Rewrite the rows that begin at the line containing "Viewport: 1392px width, 649px" and end after the line containing "point(259,166)", changing "Switch" to "Go" and leaving all else unaltered. Omit the pictures from your answer.
# # # # #
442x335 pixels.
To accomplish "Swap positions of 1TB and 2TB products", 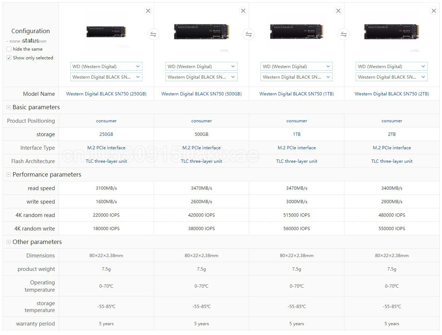I will pos(344,34).
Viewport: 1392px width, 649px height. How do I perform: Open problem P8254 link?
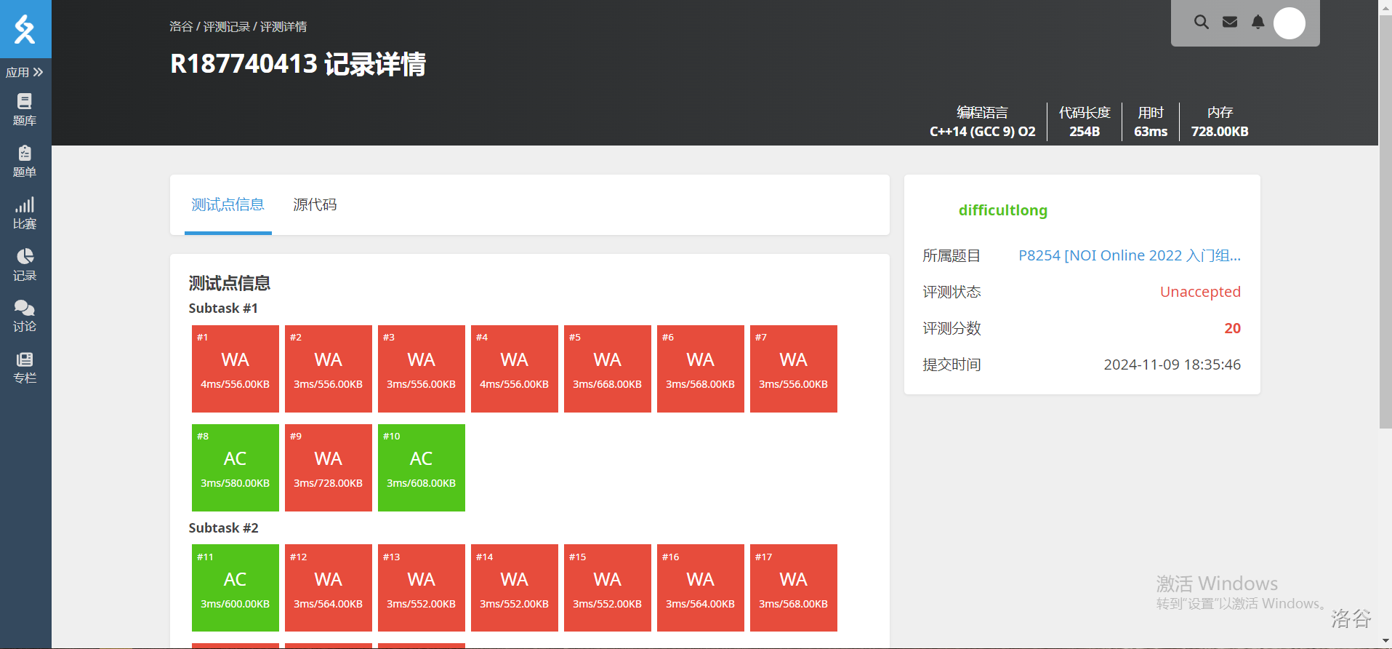coord(1129,255)
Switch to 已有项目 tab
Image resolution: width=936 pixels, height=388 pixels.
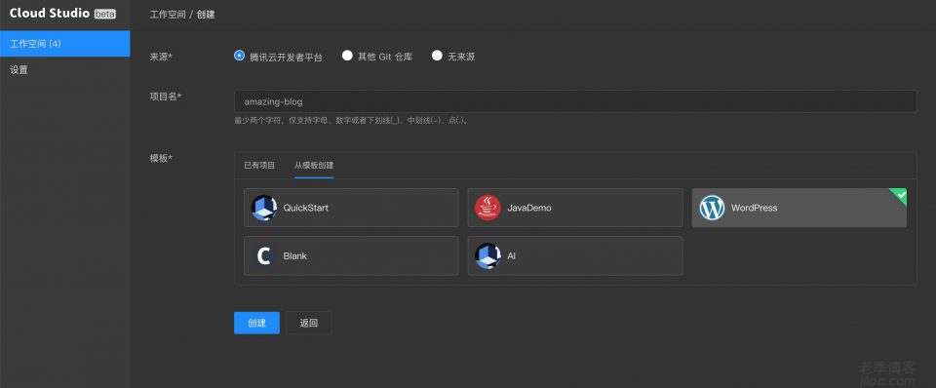point(259,166)
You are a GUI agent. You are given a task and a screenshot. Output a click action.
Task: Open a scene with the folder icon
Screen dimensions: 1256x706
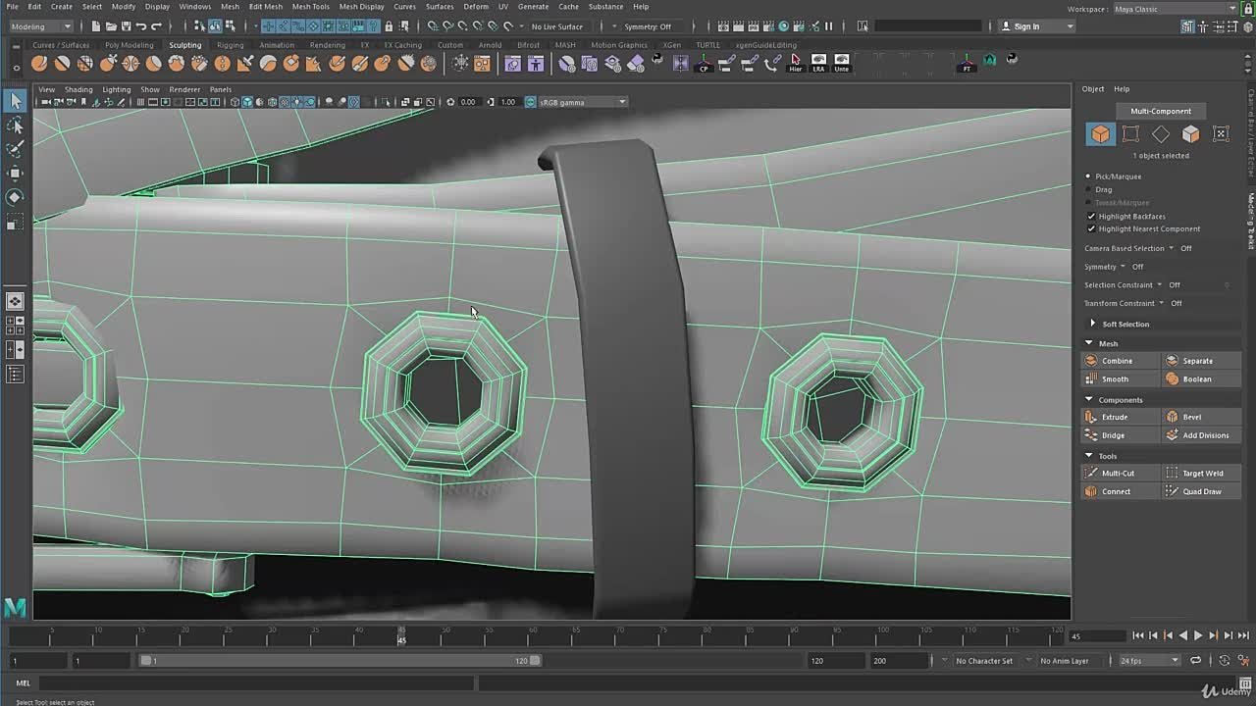pos(111,26)
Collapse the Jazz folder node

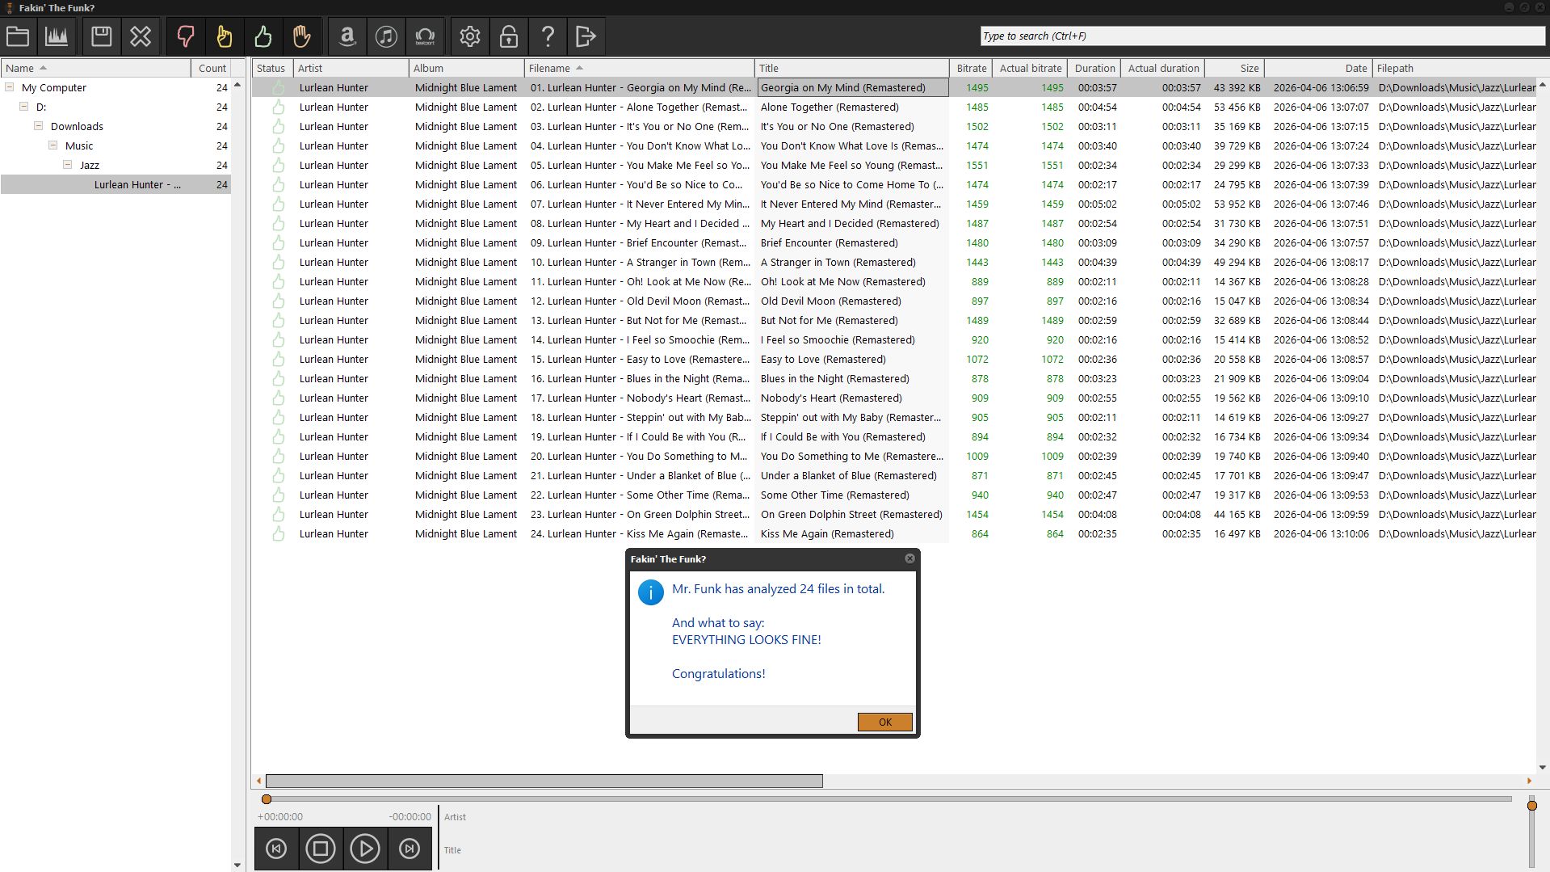[x=68, y=165]
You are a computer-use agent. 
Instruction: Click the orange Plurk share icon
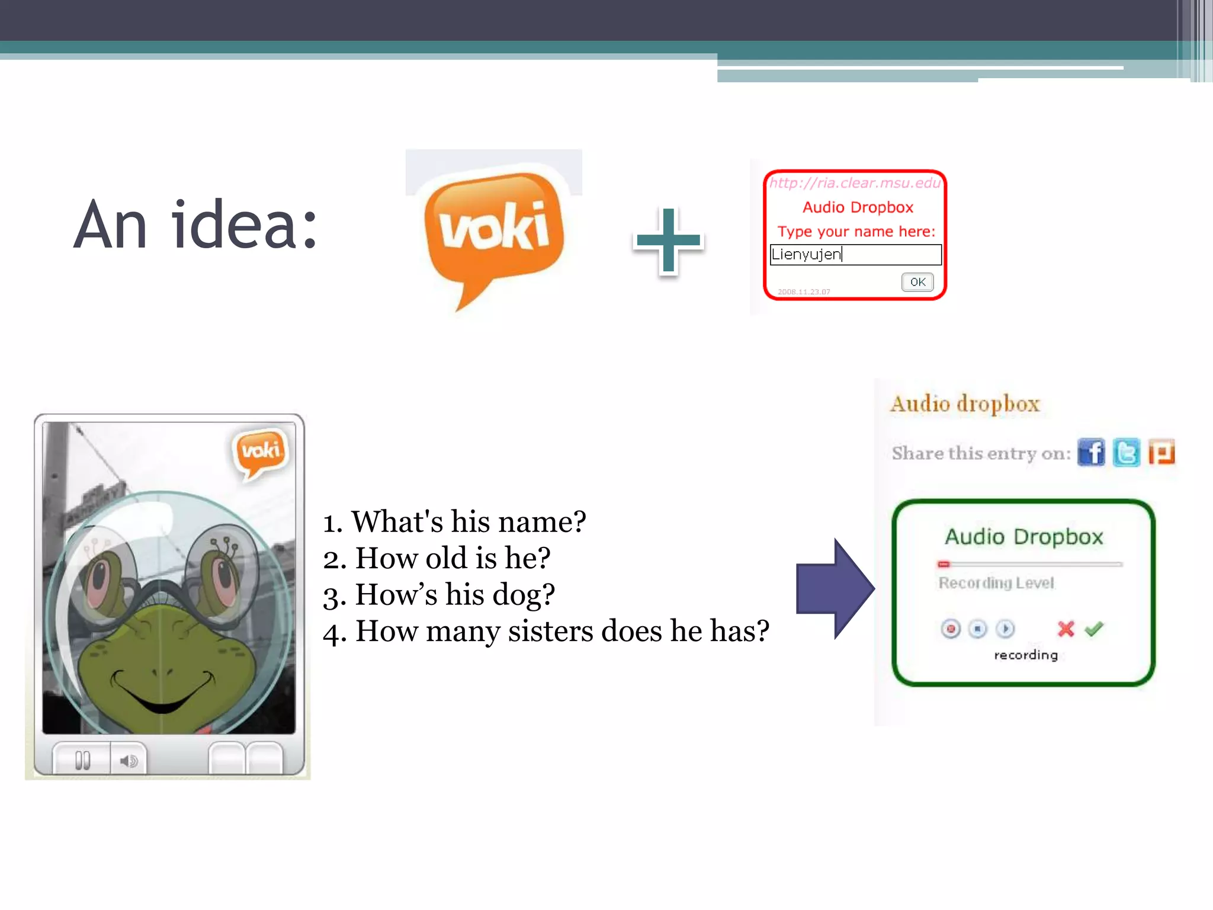[1161, 453]
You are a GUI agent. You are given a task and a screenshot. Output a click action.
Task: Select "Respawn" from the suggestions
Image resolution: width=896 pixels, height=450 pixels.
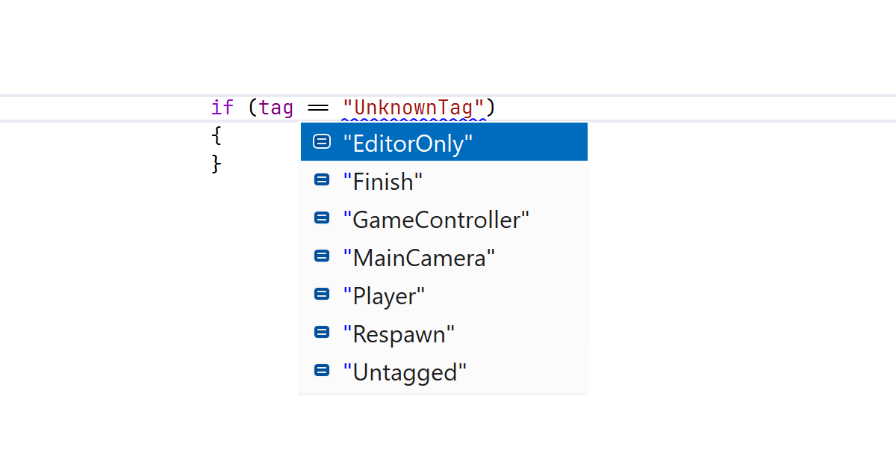point(399,333)
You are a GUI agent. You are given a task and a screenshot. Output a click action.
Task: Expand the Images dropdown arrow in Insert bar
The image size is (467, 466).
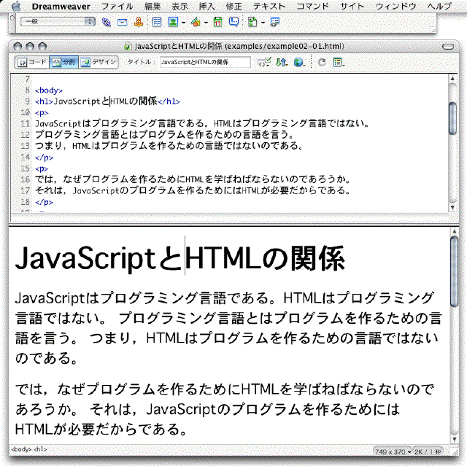pyautogui.click(x=185, y=23)
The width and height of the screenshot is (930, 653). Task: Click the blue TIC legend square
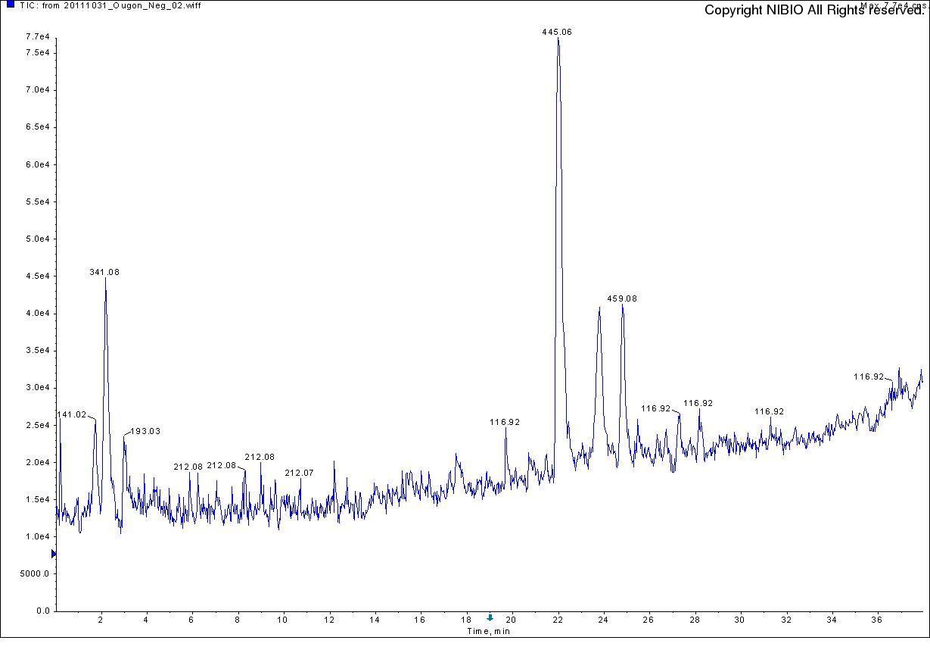(11, 5)
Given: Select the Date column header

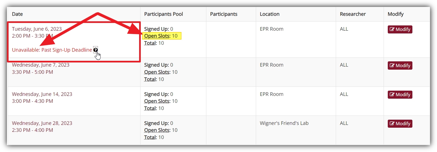Looking at the screenshot, I should click(x=17, y=14).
# # # # #
THE COMPLETED TASK |
Viewport: 1392px width, 649px height. How do I perform: Open problem P8254 link?
coord(1129,255)
Go to 已有项目 tab
Image resolution: width=936 pixels, height=388 pixels.
point(259,166)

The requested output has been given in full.